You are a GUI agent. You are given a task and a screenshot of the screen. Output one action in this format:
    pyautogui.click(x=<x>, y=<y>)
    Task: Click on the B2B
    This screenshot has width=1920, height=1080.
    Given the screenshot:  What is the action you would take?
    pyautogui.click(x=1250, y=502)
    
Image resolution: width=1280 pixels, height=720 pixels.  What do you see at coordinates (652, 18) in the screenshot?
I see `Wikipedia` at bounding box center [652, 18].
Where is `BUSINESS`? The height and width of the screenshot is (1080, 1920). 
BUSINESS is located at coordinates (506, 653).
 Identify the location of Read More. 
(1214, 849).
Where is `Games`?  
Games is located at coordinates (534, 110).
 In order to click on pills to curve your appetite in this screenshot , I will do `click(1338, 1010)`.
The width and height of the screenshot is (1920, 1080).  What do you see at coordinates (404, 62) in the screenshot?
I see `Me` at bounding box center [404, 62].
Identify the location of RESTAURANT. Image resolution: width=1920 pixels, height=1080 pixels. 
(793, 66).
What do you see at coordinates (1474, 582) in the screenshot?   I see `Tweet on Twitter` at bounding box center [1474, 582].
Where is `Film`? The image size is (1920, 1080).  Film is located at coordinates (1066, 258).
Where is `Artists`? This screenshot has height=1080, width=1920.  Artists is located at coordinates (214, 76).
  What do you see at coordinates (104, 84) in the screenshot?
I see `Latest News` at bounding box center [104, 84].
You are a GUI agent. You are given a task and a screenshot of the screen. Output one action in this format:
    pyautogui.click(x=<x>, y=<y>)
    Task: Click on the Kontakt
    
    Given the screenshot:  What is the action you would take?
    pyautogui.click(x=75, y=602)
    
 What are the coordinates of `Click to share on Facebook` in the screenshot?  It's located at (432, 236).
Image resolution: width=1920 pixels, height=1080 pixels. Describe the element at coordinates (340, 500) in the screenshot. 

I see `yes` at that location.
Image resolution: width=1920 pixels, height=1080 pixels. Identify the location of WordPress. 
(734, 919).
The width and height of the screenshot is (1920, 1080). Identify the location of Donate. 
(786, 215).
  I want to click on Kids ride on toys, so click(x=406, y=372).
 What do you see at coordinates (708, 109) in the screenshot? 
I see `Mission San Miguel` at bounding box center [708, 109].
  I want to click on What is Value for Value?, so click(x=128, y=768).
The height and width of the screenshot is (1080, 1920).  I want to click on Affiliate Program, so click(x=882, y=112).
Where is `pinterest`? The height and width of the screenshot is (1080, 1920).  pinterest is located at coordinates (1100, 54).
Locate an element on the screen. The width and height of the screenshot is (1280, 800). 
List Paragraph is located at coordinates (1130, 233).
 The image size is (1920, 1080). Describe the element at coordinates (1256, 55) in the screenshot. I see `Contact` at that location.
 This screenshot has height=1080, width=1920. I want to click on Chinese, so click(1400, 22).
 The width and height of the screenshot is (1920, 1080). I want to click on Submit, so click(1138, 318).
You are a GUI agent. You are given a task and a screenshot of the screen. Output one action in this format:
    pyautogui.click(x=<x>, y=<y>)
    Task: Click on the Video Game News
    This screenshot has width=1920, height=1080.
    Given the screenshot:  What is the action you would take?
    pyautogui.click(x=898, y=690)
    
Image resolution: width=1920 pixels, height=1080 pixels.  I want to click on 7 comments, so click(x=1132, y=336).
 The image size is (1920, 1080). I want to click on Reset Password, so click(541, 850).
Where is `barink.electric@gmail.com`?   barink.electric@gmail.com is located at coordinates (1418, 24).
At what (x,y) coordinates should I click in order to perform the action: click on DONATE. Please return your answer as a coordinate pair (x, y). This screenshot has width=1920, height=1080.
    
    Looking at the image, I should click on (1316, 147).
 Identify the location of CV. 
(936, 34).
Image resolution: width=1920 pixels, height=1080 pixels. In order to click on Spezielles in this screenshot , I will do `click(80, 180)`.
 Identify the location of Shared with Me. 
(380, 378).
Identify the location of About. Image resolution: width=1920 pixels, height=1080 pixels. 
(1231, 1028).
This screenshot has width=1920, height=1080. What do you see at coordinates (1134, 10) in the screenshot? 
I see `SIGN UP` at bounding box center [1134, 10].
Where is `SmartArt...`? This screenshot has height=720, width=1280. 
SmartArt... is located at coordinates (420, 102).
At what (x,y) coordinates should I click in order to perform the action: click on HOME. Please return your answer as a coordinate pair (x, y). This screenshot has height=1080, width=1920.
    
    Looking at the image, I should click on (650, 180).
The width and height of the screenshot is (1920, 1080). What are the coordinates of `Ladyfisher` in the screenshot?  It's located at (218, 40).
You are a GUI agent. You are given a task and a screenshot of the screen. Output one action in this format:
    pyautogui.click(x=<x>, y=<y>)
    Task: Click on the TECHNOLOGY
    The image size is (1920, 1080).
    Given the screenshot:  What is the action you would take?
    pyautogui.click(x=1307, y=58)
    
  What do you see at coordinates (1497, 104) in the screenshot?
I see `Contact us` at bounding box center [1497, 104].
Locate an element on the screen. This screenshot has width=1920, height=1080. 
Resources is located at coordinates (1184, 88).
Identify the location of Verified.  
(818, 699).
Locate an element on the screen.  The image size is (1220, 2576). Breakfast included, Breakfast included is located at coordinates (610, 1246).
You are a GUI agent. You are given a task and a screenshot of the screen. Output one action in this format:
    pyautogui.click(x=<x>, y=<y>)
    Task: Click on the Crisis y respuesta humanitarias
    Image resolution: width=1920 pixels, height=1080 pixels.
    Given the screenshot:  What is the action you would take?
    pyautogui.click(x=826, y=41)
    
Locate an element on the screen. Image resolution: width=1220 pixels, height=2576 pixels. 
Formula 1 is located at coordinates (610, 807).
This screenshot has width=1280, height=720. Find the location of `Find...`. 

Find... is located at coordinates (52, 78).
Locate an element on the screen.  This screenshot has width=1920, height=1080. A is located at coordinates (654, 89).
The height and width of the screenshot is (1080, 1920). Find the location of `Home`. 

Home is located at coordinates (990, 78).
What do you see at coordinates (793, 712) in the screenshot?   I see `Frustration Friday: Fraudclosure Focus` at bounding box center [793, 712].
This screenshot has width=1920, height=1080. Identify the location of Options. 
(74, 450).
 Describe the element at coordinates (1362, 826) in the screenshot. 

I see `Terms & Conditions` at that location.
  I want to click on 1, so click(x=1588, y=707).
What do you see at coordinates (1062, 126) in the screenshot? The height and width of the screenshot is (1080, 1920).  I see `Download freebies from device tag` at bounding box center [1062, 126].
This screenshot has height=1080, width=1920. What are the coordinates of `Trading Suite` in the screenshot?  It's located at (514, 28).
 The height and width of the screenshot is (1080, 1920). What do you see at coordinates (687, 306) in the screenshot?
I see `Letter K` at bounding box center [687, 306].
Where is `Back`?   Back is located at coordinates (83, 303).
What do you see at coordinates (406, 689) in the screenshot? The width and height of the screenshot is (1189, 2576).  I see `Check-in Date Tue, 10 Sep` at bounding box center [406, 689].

---

> _Required work_
Extract the lines starting at the first line of the rows and ending at the line that contains "pyautogui.click(x=1250, y=502)", both included, and reproduce them without any change.

> _Full output_
You are a GUI agent. You are given a task and a screenshot of the screen. Output one action in this format:
    pyautogui.click(x=<x>, y=<y>)
    Task: Click on the B2B
    This screenshot has width=1920, height=1080.
    Given the screenshot:  What is the action you would take?
    pyautogui.click(x=1250, y=502)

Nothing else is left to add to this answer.